California to Research Reasons for Alarming Breast Cancer Increase
(from October 24, 2002)

California officials are responding to the rise of breast cancer incidence among women by researching what the sources may be, according to Environmental News Service. They hope to find out why this unexplained trend is occurring with a program that will monitor breast milk for environmental contamination. Breast cancer rates have increased three fold from 50 years ago, stated CA Assemblyman Dario Frommer. He and Senator Deborah Ortiz plan to introduce legislation that will put in place the program to monitor breast milk. Chemical products such as pesticides, detergents, fuels and plastics are among the suspected contaminants.

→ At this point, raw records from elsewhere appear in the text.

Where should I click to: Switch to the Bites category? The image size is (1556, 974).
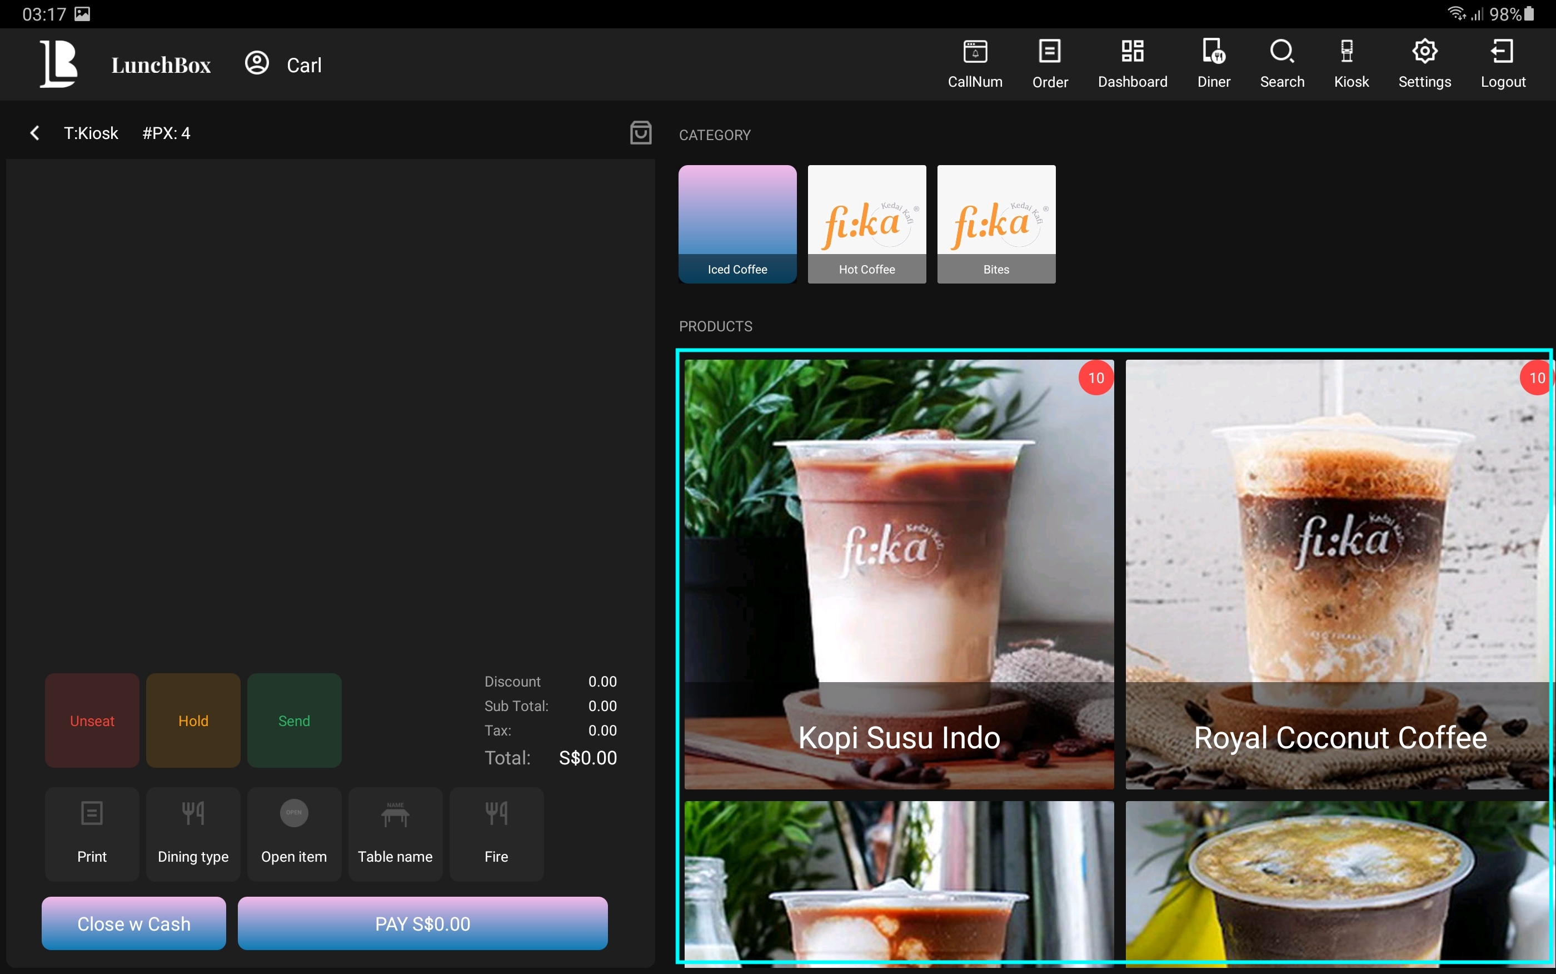coord(995,224)
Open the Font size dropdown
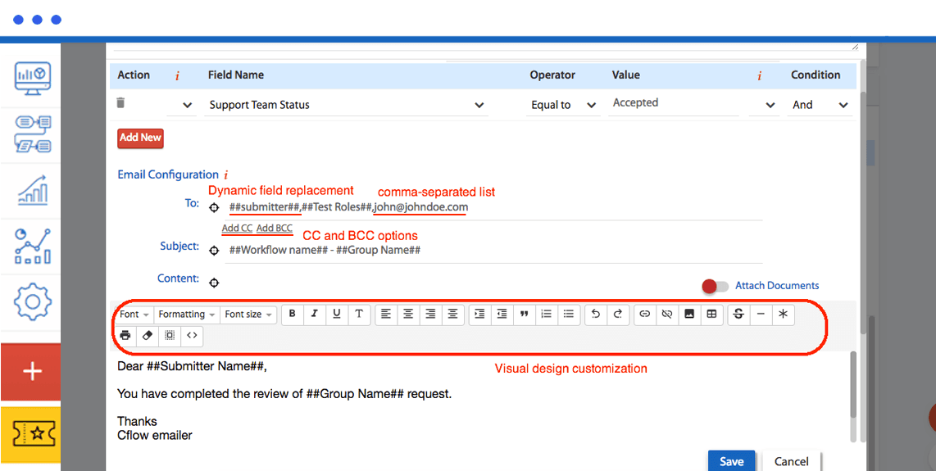Image resolution: width=936 pixels, height=471 pixels. [248, 315]
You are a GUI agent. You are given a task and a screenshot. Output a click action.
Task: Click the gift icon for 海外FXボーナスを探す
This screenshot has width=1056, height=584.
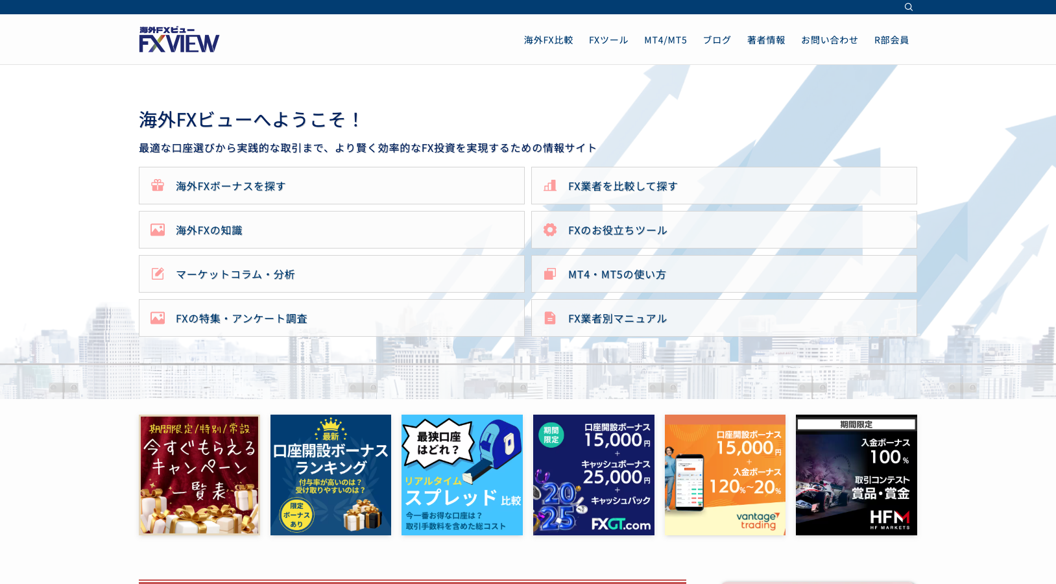pos(158,186)

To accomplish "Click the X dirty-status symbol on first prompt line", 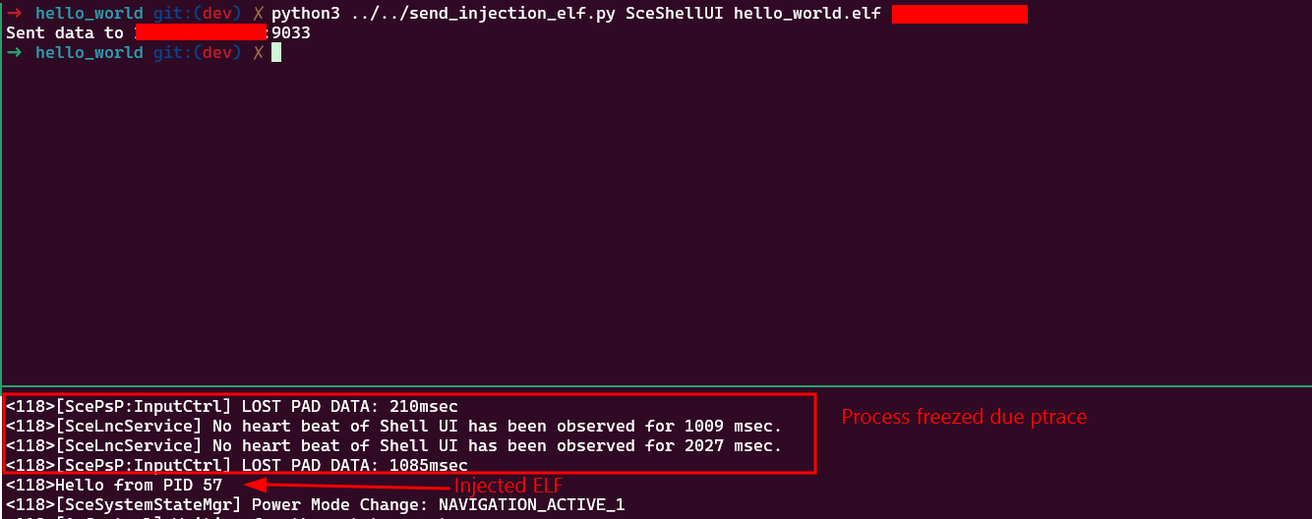I will (258, 14).
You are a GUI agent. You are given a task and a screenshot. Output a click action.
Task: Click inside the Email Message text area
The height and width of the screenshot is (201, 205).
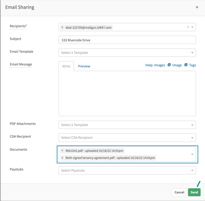click(x=127, y=93)
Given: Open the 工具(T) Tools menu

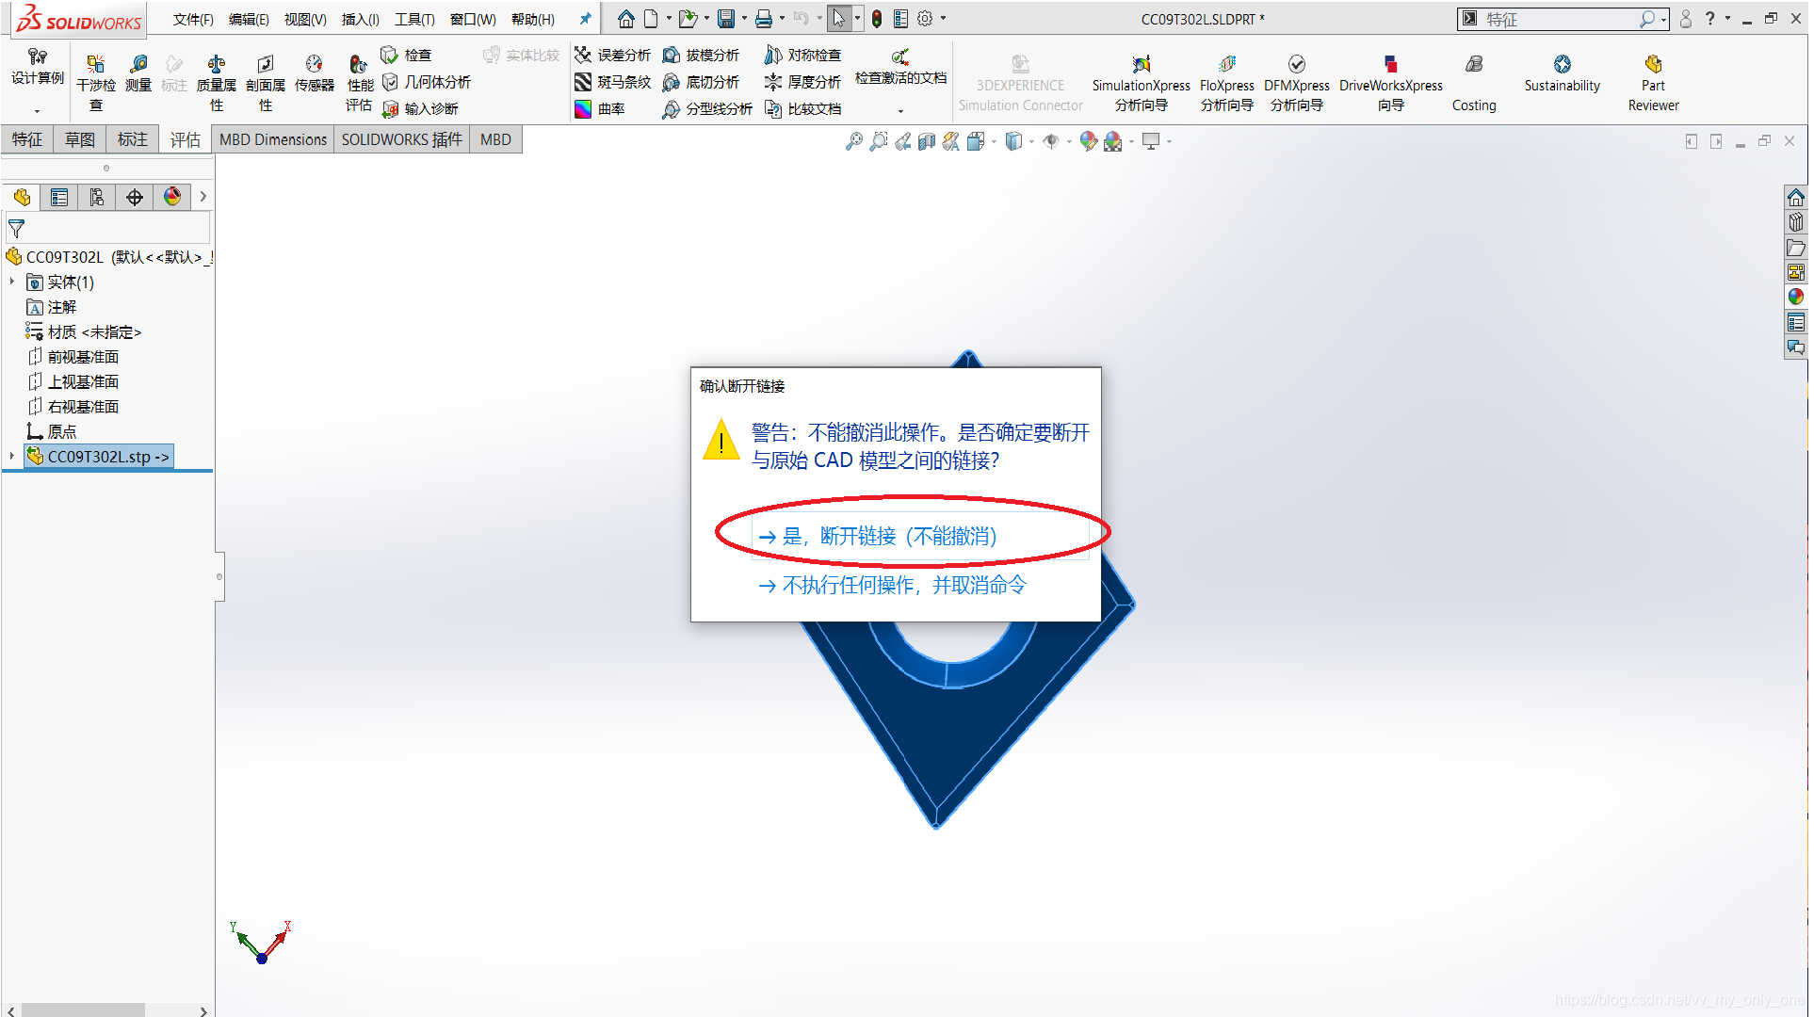Looking at the screenshot, I should 414,19.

At a legislative hearing in San Francisco on Wednesday, some expressed concerns that environmental factors related to breast cancer have not been adequately tested and are therefore not clearly understood. Dr. Ana Soto, a breast cancer specialist at Tufts Medical School, spoke of the need to consider environmental contaminants as a major cause of the breast cancer increase. She stated, "The increasing risk of breast cancer and other cancers has paralleled the proliferation of synthetic chemicals since World War Two," and that only 7 of the 85,000 registered chemicals in the United States have been through toxicological screening.

Studying breast milk is an excellent tracking device for environmental contaminants since chemicals accumulate in the fatty tissue of the breast for a number of years.